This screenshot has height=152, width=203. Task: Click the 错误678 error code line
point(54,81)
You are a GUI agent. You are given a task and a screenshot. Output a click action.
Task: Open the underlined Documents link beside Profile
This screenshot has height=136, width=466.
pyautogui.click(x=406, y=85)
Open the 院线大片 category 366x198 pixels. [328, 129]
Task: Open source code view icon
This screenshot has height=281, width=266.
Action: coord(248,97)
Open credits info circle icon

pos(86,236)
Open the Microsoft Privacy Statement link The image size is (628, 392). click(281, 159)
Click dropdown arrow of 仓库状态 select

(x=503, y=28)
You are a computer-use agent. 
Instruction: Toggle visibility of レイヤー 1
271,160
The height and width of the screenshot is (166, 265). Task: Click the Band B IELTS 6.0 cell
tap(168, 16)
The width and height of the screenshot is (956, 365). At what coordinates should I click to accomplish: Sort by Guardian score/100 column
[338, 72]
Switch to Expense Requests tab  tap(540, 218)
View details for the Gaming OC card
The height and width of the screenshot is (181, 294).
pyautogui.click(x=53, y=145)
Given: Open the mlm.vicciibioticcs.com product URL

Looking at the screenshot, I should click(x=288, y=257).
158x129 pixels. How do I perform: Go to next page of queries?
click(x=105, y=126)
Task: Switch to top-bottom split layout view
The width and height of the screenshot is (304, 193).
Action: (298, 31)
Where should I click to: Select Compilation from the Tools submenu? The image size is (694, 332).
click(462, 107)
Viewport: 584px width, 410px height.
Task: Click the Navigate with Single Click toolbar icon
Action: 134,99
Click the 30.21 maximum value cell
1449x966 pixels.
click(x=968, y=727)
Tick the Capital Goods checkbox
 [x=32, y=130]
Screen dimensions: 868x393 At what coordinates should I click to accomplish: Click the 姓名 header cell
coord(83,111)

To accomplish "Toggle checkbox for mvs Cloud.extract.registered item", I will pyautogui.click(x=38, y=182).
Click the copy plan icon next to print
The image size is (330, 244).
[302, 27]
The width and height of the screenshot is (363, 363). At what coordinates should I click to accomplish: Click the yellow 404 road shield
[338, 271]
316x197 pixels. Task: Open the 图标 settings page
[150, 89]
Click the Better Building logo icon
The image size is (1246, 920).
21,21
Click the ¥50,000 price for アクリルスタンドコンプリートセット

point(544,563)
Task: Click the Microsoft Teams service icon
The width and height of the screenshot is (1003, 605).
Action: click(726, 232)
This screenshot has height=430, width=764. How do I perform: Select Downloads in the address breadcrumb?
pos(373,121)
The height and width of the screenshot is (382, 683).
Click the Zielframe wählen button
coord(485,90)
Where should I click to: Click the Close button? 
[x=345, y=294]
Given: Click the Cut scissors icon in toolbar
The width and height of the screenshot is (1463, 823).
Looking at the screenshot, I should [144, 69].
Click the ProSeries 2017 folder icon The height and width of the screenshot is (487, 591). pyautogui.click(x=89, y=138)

════

## Enunciado del ejercicio
Presenta como lista JSON de cadenas las líneas del listado, comenzando por la que contiene "Open the Microsoft" y continuando hasta la que contiene "Action: click(726, 232)", ambas incluidas. Escribe una cadena por cada línea y omite las líneas en blanco.

## Resultado esperado
[
  "Open the Microsoft Privacy Statement link The image size is (628, 392). click(281, 159)",
  "Click dropdown arrow of 仓库状态 select",
  "(x=503, y=28)",
  "You are a computer-use agent. ",
  "Instruction: Toggle visibility of レイヤー 1",
  "271,160",
  "The height and width of the screenshot is (166, 265). Task: Click the Band B IELTS 6.0 cell",
  "tap(168, 16)",
  "The width and height of the screenshot is (956, 365). At what coordinates should I click to accomplish: Sort by Guardian score/100 column",
  "[338, 72]",
  "Switch to Expense Requests tab  tap(540, 218)",
  "View details for the Gaming OC card",
  "The height and width of the screenshot is (181, 294).",
  "pyautogui.click(x=53, y=145)",
  "Given: Open the mlm.vicciibioticcs.com product URL",
  "Looking at the screenshot, I should click(x=288, y=257).",
  "158x129 pixels. How do I perform: Go to next page of queries?",
  "click(x=105, y=126)",
  "Task: Switch to top-bottom split layout view",
  "The width and height of the screenshot is (304, 193).",
  "Action: (298, 31)",
  "Where should I click to: Select Compilation from the Tools submenu? The image size is (694, 332).",
  "click(462, 107)",
  "Viewport: 584px width, 410px height.",
  "Task: Click the Navigate with Single Click toolbar icon",
  "Action: 134,99",
  "Click the 30.21 maximum value cell",
  "1449x966 pixels.",
  "click(x=968, y=727)",
  "Tick the Capital Goods checkbox",
  " [x=32, y=130]",
  "Screen dimensions: 868x393 At what coordinates should I click to accomplish: Click the 姓名 header cell",
  "coord(83,111)",
  "To accomplish \"Toggle checkbox for mvs Cloud.extract.registered item\", I will pyautogui.click(x=38, y=182).",
  "Click the copy plan icon next to print",
  "The image size is (330, 244).",
  "[302, 27]",
  "The width and height of the screenshot is (363, 363). At what coordinates should I click to accomplish: Click the yellow 404 road shield",
  "[338, 271]",
  "316x197 pixels. Task: Open the 图标 settings page",
  "[150, 89]",
  "Click the Better Building logo icon",
  "The image size is (1246, 920).",
  "21,21",
  "Click the ¥50,000 price for アクリルスタンドコンプリートセット",
  "point(544,563)",
  "Task: Click the Microsoft Teams service icon",
  "The width and height of the screenshot is (1003, 605).",
  "Action: click(726, 232)"
]